Cette décision intervient à un moment critique du calendrier islamique, la veille de la fête de l’Aïd al-Adha, appelée localement Tabaski. La veille, des centaines de fidèles s’étaient rassemblés devant la mosquée pour réclamer des nouvelles de leur imam, disparu depuis plusieurs jours. Une mobilisation inhabituelle dans un pays où l’espace public s’est fortement restreint depuis le putsch de septembre 2022.

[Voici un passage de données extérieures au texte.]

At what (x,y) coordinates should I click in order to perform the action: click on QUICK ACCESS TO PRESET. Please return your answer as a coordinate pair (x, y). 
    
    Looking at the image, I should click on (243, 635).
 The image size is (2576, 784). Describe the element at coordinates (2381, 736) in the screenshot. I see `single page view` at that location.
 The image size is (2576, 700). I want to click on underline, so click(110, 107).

Une semaine de mobilisation pour un guide spirituel introuvable

La fermeture de la mosquée n’est pas un acte isolé. Elle s’inscrit dans une semaine de tensions autour de la disparition de l’imam, dont les circonstances restent floues. Aucune communication officielle n’a confirmé ou infirmé une possible arrestation par les services de sécurité. Pourtant, les disparitions de figures critiques envers le pouvoir se multiplient au Burkina Faso. Magistrats, journalistes, chefs traditionnels et militants associatifs ont été visés ces derniers mois par des procédures judiciaires expéditives ou des détentions prolongées, justifiées par l’état d’urgence lié à la lutte contre les groupes armés djihadistes.

Un message fort à l’approche d’une fête majeure

Le timing de cette mesure interroge. Fermer l’un des plus grands lieux de culte du pays, à quelques heures de la Tabaski, envoie un signal puissant à une communauté musulmane majoritaire au Burkina Faso. La grande mosquée sunnite de Ouagadougou n’est pas un simple édifice : elle incarne le courant sunnite du pays, structuré autour du Mouvement sunnite, et attire des milliers de fidèles pour les prières collectives. Cette décision reflète la volonté du pouvoir de marquer sa fermeté face aux contestations internes, alors que ses ressources sont majoritairement consacrées à la lutte contre l’insurrection armée.

La fermeture d’une mosquée pour des motifs sécuritaires reste un événement rare au Burkina Faso. Elle risque d’être perçue comme une atteinte à la liberté de culte, un pilier de la cohabitation religieuse qui a longtemps fait la force du pays. Cette cohabitation, déjà fragilisée par les violences djihadistes ciblant les lieux de culte des deux principales religions, pourrait être durablement ébranlée par cette confrontation directe entre l’État et une communauté organisée de la capitale.

L’équilibre religieux en jeu

Depuis des décennies, le Burkina Faso était salué pour son modèle de coexistence pacifique entre musulmans, chrétiens et adeptes des religions ancestrales. Cet équilibre, déjà mis à mal par les attaques djihadistes visant régulièrement les mosquées et les églises, pourrait être sérieusement compromis par cette décision. La réouverture rapide de la mosquée, la clarification du sort de l’imam et l’ouverture d’un dialogue avec les responsables religieux sunnites seraient des signes d’apaisement essentiels. À l’inverse, le maintien prolongé du dispositif policier risque de cristalliser les frustrations et de pousser une communauté jusqu’ici peu engagée dans la contestation à se radicaliser.

Les fidèles, toujours sans réponse sur la disparition de leur imam, continuent de demander des explications, tandis que les autorités gardent le silence sur les raisons profondes de cette fermeture exceptionnelle.